- Interactive map of Wawaskesy National Park
- Location: Alberta, Canada
- Nearest city: Medicine Hat
- Coordinates: 50°28′34″N 110°27′18″W﻿ / ﻿50.476021°N 110.455021°W
- Established: 1922, Delisted 1947

= Wawaskesy National Park =

Former national park in Alberta, Canada

Wawaskesy National Park was created north and west of the South Saskatchewan River, north of the city of Medicine Hat in southeastern Alberta, Canada, on May 31, 1922. It was closed on June 24, 1938, and delisted in 1947.

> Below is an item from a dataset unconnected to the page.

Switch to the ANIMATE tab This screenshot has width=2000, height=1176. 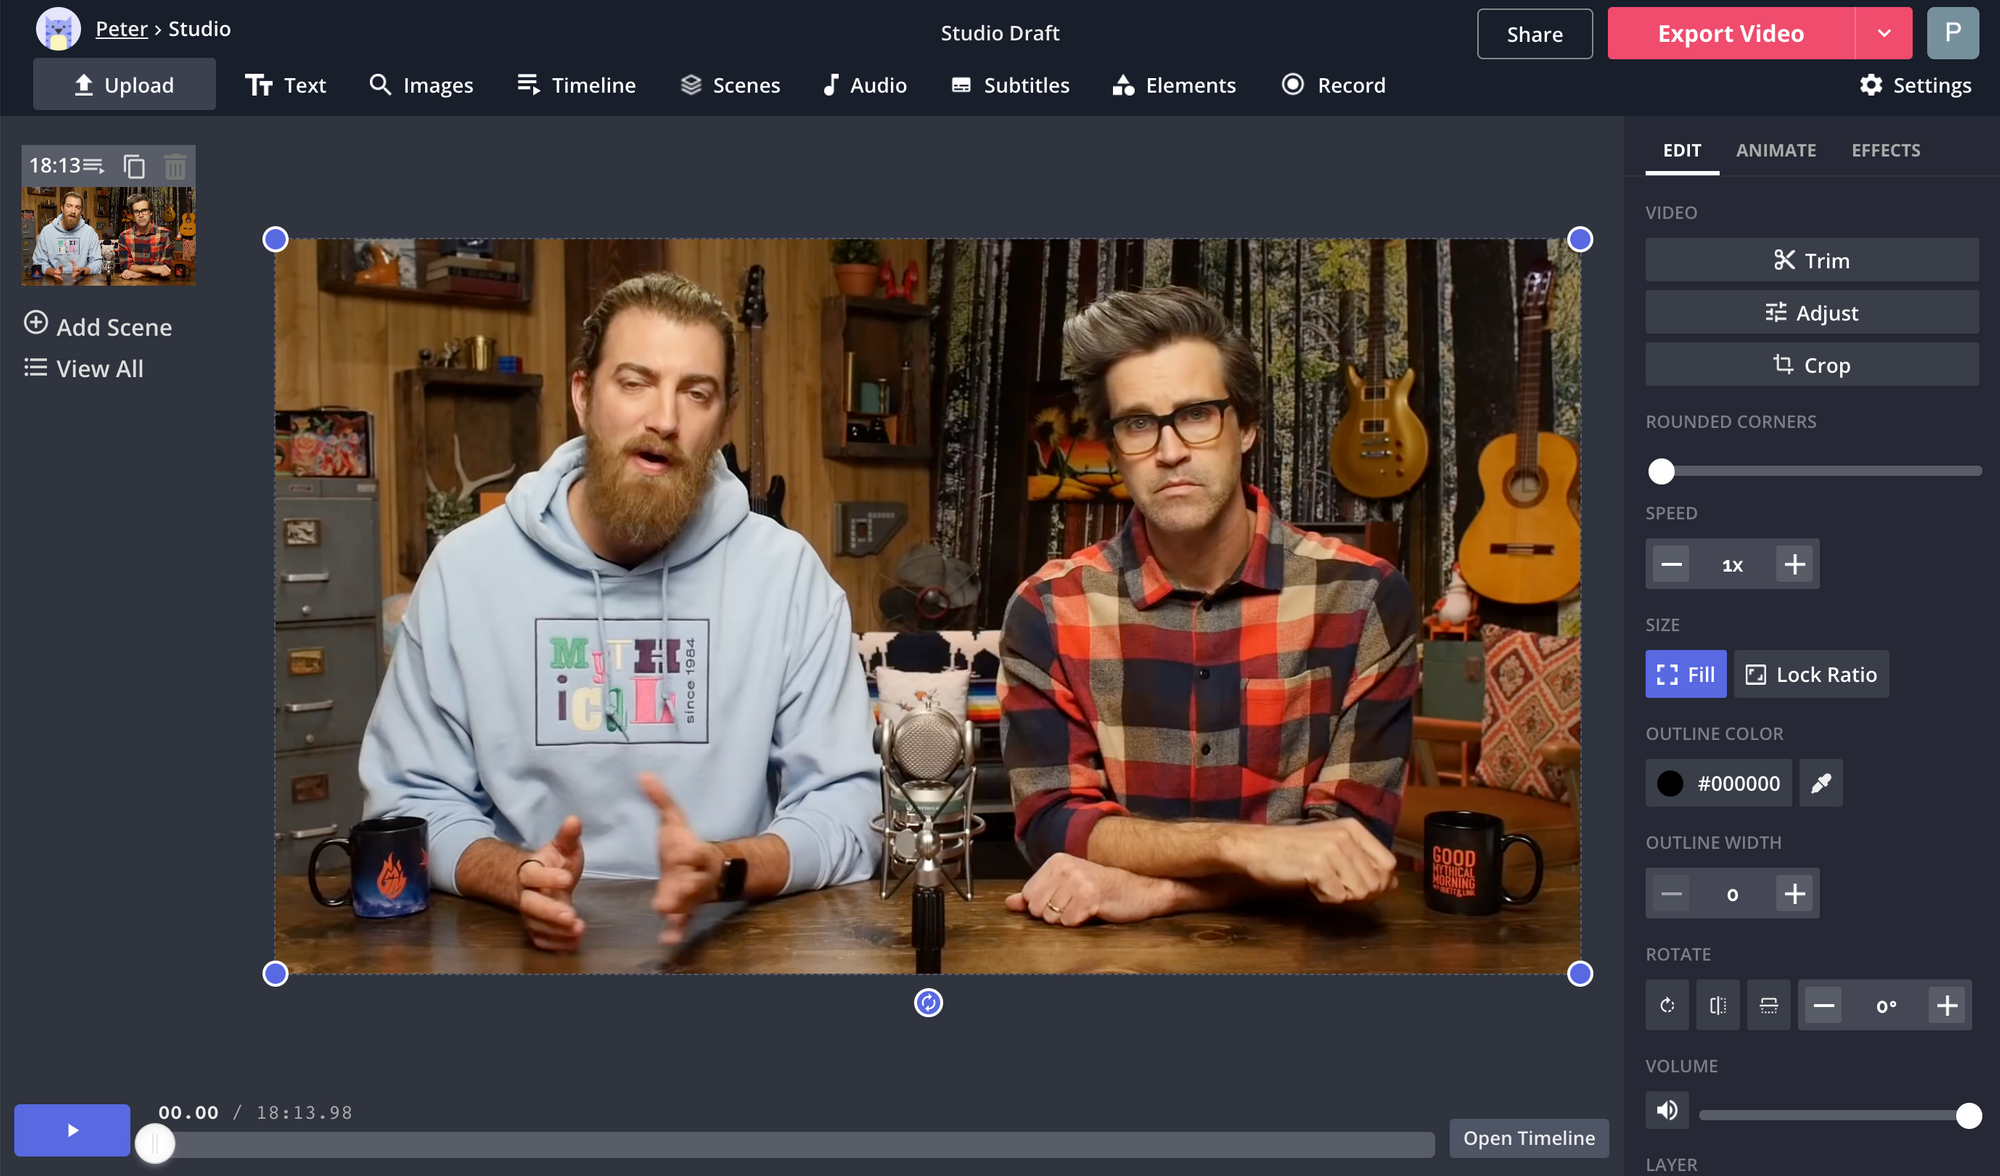(1776, 150)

Beginning in 1915 the 65 km2 of land that formed Wawaskesy National Park had been designated the Canyon Antelope Reserve, to protect pronghorn (sometimes referred to as antelope). The area was one of many pronghorn reserves created in Alberta and Saskatchewan at that time.

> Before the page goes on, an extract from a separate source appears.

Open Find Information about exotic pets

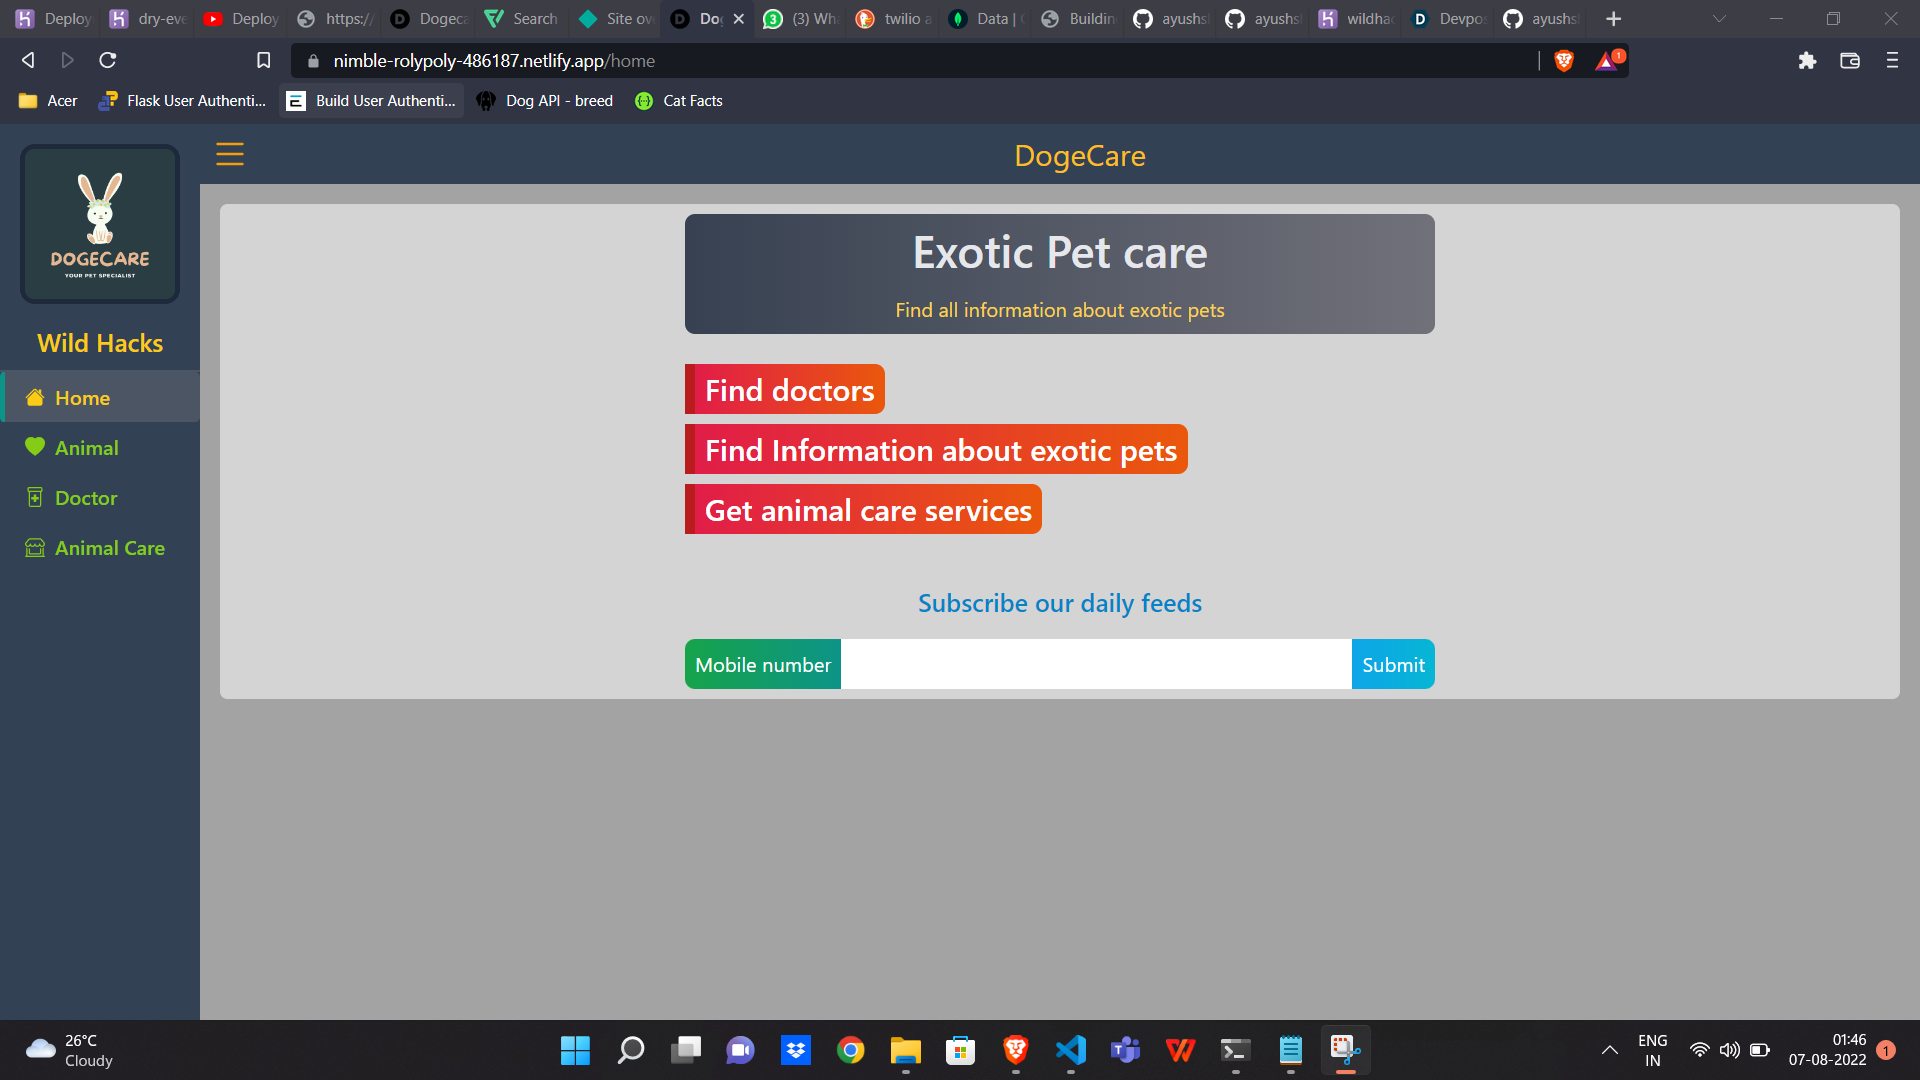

Wawaskesy National Park was one of several national parks created in the Canadian Prairies expressly to protect and regenerate dangerously low populations of bison and pronghorn. Other 'regeneration' parks, also delisted on July 17, 1947, included Buffalo National Park and Nemiskam National Park (both in Alberta) and Menissawok National Park in Saskatchewan.

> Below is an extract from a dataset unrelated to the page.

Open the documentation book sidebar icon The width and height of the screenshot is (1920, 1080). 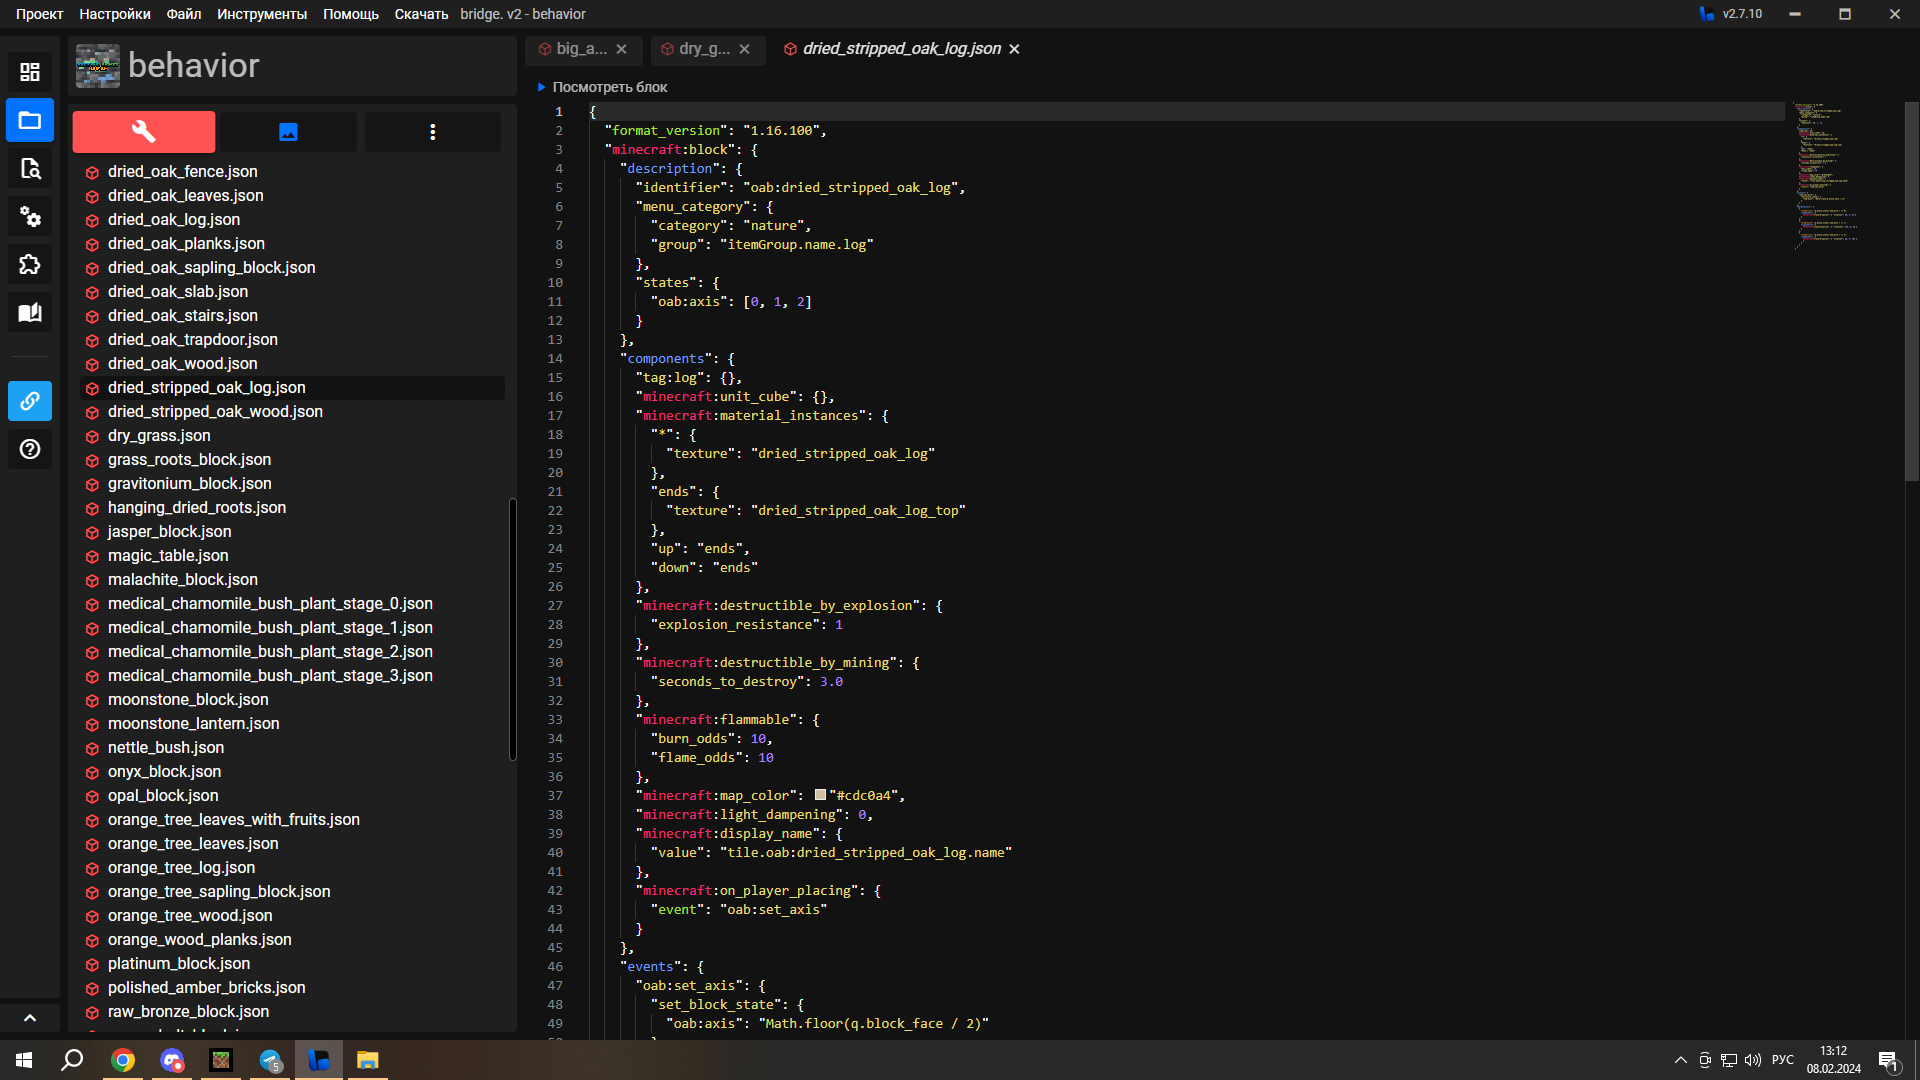30,313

Wawaskesy is a Cree word for antelope.

With the rebound of pronghorn herds in southern Saskatchewan and Alberta, Wawaskesy was closed in 1938 and title to lands in Wawaskesy National Park automatically reverted to Alberta, in accordance with provisions of the Alberta Natural Resources Act of 1930 and the land was used by area farmers. In 1941 the land was transferred to Canada and included in the Suffield Block for military use. On the 19 June 2003, a portion of the Suffield Block, including areas formerly within Wawaskesy National Park, were designated the Suffield National Wildlife Area.